# Homotopy properties of horizontal loop spaces and applications to closed sub-riemannian geodesics

created by mondino on 23 Sep 2015
modified on 05 Dec 2018

[BibTeX]

Accepted Paper

Inserted: 23 sep 2015
Last Updated: 5 dec 2018

Journal: Transactions of the American Math Society, Series B.
Year: 2015

Abstract:

Given a manifold $M$ and a proper sub-bundle $\Delta\subset TM$, we study homotopy properties of the \emph{horizontal} base-point free loop space $\Lambda$, i.e. the space of absolutely continuous maps $\gamma:S^1\to M$ whose velocities are constrained to $\Delta$ (for example: legendrian knots in a contact manifold).

A key technical ingredient for our study is the proof that the base-point map $F:\Lambda \to M$ (the map associating to every loop its base-point) is a Hurewicz fibration for the $W^{1,2}$ topology on $\Lambda$. Using this result we show that, even if the space $\Lambda$ might have deep singularities (for example: constant loops form a singular manifold homeomorphic to $M$), its homotopy can be controlled nicely. In particular we prove that $\Lambda$ (with the $W^{1,2}$ topology) has the homotopy type of a CW-complex, that its inclusion in the standard base-point free loop space (i.e. the space of loops with no non-holonomic constraint) is a homotopy equivalence, and consequently its homotopy groups can be computed as $\pi_k(\Lambda)\simeq \pi_k(M) \ltimes \pi_{k+1}(M)$ for all $k\geq 0.$

These topological results are applied, in the second part of the paper, to the problem of the existence of \emph{closed} sub-riemannian geodesics. In the general case we prove that if $(M, \Delta)$ is a compact sub-riemannian manifold, each non trivial homotopy class in $\pi_1(M)$ can be represented by a closed sub-riemannian geodesic.

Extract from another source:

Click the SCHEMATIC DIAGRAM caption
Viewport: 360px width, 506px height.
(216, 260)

In the \emph{contact} case, we prove a min-max result generalizing the celebrated Lyusternik-Fet theorem: if $(M, \Delta)$ is a compact, contact manifold, then every sub-riemannian metric on $\Delta$ carries at least one closed sub-riemannian geodesic. This result is based on a combination of the above topological results with a delicate study of the Palais-Smale condition in the vicinity of \emph{abnormal} loops (singular points of $\Lambda$).